Umwelt hat einen schweren Stand

Wieso sich das reiche Zug keine Klimastrategie leistet

Bislang erfolglos: Die Klimajugend forderte auch in Zug mehr Engagement gegen die Erderwärmung.

Mehr und mehr erarbeiten die Kantone eigene Klimastrategien, um den CO2-Ausstoss zu senken und sich den Folgen den Erderwärmung anzupassen. Das geht oft ins Geld. In Zug, wo dieses vorhanden wäre, macht die Klimapolitik aber keine grosse Sprünge – wieso eigentlich?

Im Sägemehl machte der Kanton Zug eine gute Figur. Das «Eidgenössische» 2019 ging als erstes klimaneutrales Schwing- und Älplerfest in die Geschichte ein (zentralplus berichtete).

Doch ausserhalb der Arena dient der Kanton Zug in Sachen Klimaschutz nicht gerade als Vorbild. Während andere Kantone in jüngster Vergangenheit eigene Klimastrategien entwickelten, fehlt in Zug eine solche konkrete Richtschnur. Obwohl das Thema mit den Klimastreiks und den neusten Berichten des Weltklimarats weit oben auf der politischen Agenda angekommen ist. Und in Zug das Geld für eine Pionierrolle vorhanden wäre.

«Was der Staat macht, kann nicht gut sein»

Die Umwelt habe im Kanton Zug schon immer einen schweren Stand gehabt, sagt Andreas Lustenberger, der Präsident der Alternative–die Grünen (ALG).  Seine Partei versucht gemeinsam mit der SP seit Jahren, grüne Anliegen durchzubringen. Meist chancenlos. Aktuell hängig ist eine Motion der ALG für das Netto-Null-Ziel bis 2039 sowie eine Interpellation der SP, die nach dem Hochwassersommer die Klimaanpassung aufs Tapet bringt.

«Die abwartende Haltung in Zug ist auch aus unternehmerischer Sicht erstaunlich naiv.»

Andreas Lustenberger, ALG

Für Lustenberger ist klar: Auch der Kanton Zug muss seinen Beitrag dazu leisten, dass die Schweiz das Netto-Null-Ziel bis 2050 erreiche. «Da ist Zug überhaupt nicht auf Kurs. Und das Geld kann ja kein Argument sein.» Der Kanton erzielte 2020 ein finanzielles Rekordergebnis und erwartet auch in der nahen Zukunft Millionenüberschüsse. Laut dem ALG-Präsidenten sind in erster Linie ideologische Gründe ausschlaggebend für die klimapolitische Zurückhaltung. «Es gibt eine neoliberale-konservative Verbrüderung der bürgerlichen Parteien im Kanton Zug», so der Baarer. «Die längst veraltete Doktrin: ‹Was der Staat macht, kann nicht gut sein.›»

Gegebene Daten:
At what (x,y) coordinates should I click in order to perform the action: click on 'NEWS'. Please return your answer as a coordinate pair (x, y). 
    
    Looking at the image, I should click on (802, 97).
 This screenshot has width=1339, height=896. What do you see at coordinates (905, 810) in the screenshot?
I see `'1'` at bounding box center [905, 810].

Ziel: Bis zu welchem Jahr soll laut dem Text die hängige Motion der ALG das Netto-Null-Ziel erreichen? Stütze dich ausschließlich auf den Text.

Ergebnis: Bis 2039.